▶ _PASSAGE PROVIDED_

If the school is close by, you might consider a hybrid program, which relies on a mixture of online and physical classes. If you live near an institution, have time, and like physical classes, it will give you a chance to actually sit in a classroom.
Resources to help you find the best online MBA program for you:
- Filter potential schools by concentration on resources like BestColleges.com and Online MBA Today. These links are examples for a marketing concentration.
- Checking the projected earnings of different concentrations will also help you find the concentration that matches your financial goals. PayScale’s database of potential salaries by degree and specialization is another good resource to check.
- Connecting with professionals and past students on LinkedIn is also a great way to learn about different specializations in business administration.
- The tech sector has some of the fastest-growing companies. If finding a job is your ultimate goal, finding a school with tech-focused concentrations can increase your chances.
- Networking opportunities don’t have to be limited to the program you attend. Organizations such as the Association of MBAs, National Black MBA Association, or National Association of Women MBAs provide great opportunities to network with peers
- Organizations often host yearly conferences, but don’t limit yourself to large networking events. Looking up smaller events on Eventbrite or Meetup will allow you to network more frequently. You can also host your own event.
- Outside of LinkedIn, there are large networking websites such as Business Network International that can help grow your professional network.
- For those who want to get started on their MBA right now, rolling admissions is key. Check this list to see which programs offer rolling or regular admissions.

(Recorded data)
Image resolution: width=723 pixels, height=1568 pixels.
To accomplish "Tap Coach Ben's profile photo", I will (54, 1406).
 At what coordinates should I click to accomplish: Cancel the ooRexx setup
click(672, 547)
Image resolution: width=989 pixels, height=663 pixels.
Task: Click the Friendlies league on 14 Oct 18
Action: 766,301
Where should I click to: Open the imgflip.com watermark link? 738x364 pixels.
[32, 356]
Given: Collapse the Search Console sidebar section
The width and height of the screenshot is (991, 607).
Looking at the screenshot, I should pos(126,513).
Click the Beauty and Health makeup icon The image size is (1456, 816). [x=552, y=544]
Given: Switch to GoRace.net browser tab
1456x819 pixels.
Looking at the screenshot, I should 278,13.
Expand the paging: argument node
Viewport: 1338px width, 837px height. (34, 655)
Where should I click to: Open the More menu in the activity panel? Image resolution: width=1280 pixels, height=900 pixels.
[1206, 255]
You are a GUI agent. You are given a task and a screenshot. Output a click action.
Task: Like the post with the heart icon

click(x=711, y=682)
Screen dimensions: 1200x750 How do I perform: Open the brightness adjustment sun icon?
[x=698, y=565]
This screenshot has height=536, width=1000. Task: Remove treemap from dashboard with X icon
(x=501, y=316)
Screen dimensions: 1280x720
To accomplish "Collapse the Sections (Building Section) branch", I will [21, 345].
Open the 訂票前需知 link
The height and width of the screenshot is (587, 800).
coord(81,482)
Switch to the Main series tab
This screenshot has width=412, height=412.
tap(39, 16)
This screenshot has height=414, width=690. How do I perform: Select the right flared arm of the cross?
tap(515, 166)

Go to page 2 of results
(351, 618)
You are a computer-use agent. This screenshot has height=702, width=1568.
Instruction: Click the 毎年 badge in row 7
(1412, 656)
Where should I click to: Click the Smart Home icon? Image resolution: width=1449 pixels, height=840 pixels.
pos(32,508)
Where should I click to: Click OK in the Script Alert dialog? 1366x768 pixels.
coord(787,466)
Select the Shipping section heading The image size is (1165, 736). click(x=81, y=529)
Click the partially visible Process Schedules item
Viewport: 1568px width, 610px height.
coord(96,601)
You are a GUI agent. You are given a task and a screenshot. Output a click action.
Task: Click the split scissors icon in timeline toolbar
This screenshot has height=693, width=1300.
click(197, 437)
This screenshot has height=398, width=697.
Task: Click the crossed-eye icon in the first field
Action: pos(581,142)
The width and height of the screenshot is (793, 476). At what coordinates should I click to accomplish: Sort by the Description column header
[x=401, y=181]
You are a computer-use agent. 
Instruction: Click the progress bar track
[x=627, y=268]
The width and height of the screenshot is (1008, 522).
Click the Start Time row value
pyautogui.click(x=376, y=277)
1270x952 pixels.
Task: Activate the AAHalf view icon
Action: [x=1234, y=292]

▶ _THE TASKS_
(1) Translate this sentence from the passage on online MBA programs into Spanish: "Looking up smaller events on Eventbrite or Meetup will allow you to network more frequently."
(2) According to the passage on online MBA programs, what kind of program relies on a mixture of online and physical classes?
(3) Carry on the passage on online MBA programs from its last sentence.
The recorded data is separate material, unconnected to the passage on online MBA programs.

▶ _IN RESPONSE_
(1) Buscar eventos más pequeños en Eventbrite o Meetup te permitirá establecer contactos con más frecuencia.

(2) A hybrid program.

(3)
- While many online programs offer more flexibility than a traditional classroom experience, an online MBA will still require some personal sacrifice. Luckily there are a lot of helpful apps and tools to help you manage your time and work-life balance.
And then, take cost into account
The cost of an MBA can vary depending on the institution you choose. The average costs can range anywhere from $35,489.27 for in-state students to $39,842.20 for out-of-state. Although an MBA is an investment, the right program shouldn’t lead to excessive debt. You’ll have to consider your current earnings or finances to make sure you can pay off your tuition, fees, and any loans you take out.
Keep in mind
Some schools offer discounts for online students, even if they’re completing the degree from out of state, while others charge more for their online MBA programs. This can affect your ROI calculations, which means you’ll have to do some math.
For MBA students, choosing an affordable program also depends on the return on investment (ROI). The ROI is essentially an estimate of how long it will take you to pay off any debt from an MBA program. It’s best to find schools that you can pay off within five years — longer payment periods mean you’ll have to pay more in total interest. For good examples of how to calculate ROI for an MBA, take a look at guides from Washington State University and U.S. News & World Report.
Explore your financial aid opportunities.
Federal aid is available to graduate students in MBA programs. The three main options students have are campus-based aid, Stafford Loans, and Direct PLUS Loans. No matter what options you choose, you’ll need to fill out a FAFSA application to determine your eligibility.
- Campus-based aid includes federal work-study positions and the Federal Perkins Loan program. Online students will likely not be able to participate in work-study positions (due to distance and time), but can apply for low-interest loans from the Federal Perkins Loan program. The amount is dependent on each student’s financial needs and FAFSA applications.
- Direct Stafford Loans or dependent on your credit history and require a FAFSA application. The U.S. Department of Education is the lender and the maximum amount you can borrow also depends on the cost of attendance and any other financial aid you receive.
It’s a good idea to contact the financial aid departments of the schools you consider. They’ll be able to walk you through the process of applying for loans and point you toward other financial resources, like scholarships. Plus, doing so will also give you a chance to see which program will offer the most support in terms of creating a financial plan.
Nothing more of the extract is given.